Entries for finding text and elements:
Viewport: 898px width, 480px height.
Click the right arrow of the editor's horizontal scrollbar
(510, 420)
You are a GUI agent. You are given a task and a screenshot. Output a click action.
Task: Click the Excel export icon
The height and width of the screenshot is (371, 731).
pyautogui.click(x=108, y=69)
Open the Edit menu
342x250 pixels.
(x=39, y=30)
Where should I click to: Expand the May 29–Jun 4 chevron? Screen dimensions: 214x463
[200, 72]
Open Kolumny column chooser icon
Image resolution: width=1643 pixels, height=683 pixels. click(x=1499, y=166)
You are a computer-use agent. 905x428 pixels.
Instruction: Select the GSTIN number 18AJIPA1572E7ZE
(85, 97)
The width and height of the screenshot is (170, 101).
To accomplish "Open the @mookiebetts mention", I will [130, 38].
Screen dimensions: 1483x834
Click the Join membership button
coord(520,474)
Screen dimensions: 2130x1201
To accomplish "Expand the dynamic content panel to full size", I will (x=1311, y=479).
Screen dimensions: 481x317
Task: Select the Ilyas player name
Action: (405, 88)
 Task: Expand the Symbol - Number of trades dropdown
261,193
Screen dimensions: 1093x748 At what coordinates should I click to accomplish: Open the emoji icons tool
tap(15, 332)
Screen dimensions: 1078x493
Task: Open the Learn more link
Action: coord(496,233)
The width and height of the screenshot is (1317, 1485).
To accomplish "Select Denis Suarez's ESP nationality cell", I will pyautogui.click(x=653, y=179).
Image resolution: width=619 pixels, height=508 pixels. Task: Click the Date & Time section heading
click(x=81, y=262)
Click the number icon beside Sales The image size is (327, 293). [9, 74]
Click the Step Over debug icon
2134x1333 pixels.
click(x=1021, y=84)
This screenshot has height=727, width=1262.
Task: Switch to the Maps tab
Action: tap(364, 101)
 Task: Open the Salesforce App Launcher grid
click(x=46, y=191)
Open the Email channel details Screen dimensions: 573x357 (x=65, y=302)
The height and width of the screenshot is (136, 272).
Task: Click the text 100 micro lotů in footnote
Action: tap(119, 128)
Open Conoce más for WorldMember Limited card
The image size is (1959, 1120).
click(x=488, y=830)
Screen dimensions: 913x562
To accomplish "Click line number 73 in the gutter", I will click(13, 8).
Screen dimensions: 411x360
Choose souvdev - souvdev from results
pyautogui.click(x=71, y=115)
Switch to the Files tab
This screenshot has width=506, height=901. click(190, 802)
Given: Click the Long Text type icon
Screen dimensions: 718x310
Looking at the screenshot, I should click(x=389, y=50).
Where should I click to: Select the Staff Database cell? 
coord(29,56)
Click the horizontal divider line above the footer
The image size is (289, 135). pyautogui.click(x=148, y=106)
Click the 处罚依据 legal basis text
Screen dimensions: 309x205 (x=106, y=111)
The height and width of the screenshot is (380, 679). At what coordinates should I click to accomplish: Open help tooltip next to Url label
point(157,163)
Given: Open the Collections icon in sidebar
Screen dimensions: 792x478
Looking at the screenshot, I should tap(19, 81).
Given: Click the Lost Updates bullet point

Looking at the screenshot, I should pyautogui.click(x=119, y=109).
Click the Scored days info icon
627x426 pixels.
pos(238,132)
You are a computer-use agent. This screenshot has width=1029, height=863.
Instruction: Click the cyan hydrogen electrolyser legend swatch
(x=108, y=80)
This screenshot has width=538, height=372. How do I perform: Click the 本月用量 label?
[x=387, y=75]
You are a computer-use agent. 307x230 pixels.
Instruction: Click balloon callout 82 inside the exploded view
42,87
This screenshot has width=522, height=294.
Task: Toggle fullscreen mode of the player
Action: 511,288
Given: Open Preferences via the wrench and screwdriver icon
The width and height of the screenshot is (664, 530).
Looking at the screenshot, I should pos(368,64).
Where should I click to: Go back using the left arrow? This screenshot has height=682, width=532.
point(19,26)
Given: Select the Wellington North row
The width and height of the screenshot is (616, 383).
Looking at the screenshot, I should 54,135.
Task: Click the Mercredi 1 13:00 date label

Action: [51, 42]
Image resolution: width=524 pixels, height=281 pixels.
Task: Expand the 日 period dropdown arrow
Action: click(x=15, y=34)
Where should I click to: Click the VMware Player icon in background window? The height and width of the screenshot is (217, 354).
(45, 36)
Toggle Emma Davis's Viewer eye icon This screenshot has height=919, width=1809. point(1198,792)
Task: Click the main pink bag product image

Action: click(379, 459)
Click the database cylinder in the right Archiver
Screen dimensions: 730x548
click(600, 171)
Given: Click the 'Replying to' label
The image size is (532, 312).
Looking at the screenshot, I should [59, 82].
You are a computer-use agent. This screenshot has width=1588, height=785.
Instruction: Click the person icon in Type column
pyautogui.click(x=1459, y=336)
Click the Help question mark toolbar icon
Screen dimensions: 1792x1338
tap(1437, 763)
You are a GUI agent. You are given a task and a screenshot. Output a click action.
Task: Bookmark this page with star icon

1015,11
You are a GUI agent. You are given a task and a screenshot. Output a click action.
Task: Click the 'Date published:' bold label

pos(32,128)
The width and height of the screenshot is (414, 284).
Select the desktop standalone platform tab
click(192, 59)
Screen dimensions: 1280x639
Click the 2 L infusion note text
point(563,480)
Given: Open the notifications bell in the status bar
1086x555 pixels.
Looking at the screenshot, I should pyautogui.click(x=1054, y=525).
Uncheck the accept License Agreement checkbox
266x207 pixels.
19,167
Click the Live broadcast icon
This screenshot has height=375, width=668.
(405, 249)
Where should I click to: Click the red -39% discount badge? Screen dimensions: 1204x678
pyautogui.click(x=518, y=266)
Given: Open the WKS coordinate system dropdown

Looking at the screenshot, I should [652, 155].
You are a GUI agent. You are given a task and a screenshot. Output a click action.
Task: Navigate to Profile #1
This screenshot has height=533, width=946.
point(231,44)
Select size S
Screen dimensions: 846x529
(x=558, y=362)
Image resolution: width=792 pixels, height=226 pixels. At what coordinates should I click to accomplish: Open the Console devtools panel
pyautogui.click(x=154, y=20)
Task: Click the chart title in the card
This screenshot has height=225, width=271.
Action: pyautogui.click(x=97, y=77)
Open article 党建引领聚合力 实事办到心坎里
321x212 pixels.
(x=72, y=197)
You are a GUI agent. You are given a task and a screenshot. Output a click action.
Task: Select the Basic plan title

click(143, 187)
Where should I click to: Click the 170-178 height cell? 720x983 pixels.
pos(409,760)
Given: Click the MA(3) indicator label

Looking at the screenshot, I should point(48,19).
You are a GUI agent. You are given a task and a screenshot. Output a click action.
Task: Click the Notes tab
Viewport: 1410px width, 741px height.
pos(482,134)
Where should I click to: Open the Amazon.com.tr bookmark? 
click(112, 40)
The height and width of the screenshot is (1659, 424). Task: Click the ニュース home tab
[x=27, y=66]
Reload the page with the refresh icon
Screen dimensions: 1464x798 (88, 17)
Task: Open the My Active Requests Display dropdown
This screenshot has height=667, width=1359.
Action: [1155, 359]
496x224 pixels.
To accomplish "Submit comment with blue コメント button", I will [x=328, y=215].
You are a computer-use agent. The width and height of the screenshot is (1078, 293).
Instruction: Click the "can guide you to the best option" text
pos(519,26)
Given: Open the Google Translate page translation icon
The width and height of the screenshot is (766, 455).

## Problem description
Copy the data word for word, starting at the line containing "Screen dimensions: 1093x748" and ending at the line containing "Click the number".

## Response to this task
Screen dimensions: 1093x748 At what coordinates should I click to accomplish: Open the emoji icons tool
tap(15, 332)
Screen dimensions: 1078x493
Task: Open the Learn more link
Action: coord(496,233)
The width and height of the screenshot is (1317, 1485).
To accomplish "Select Denis Suarez's ESP nationality cell", I will pyautogui.click(x=653, y=179).
Image resolution: width=619 pixels, height=508 pixels. Task: Click the Date & Time section heading
click(x=81, y=262)
Click the number icon beside Sales The image size is (327, 293). [9, 74]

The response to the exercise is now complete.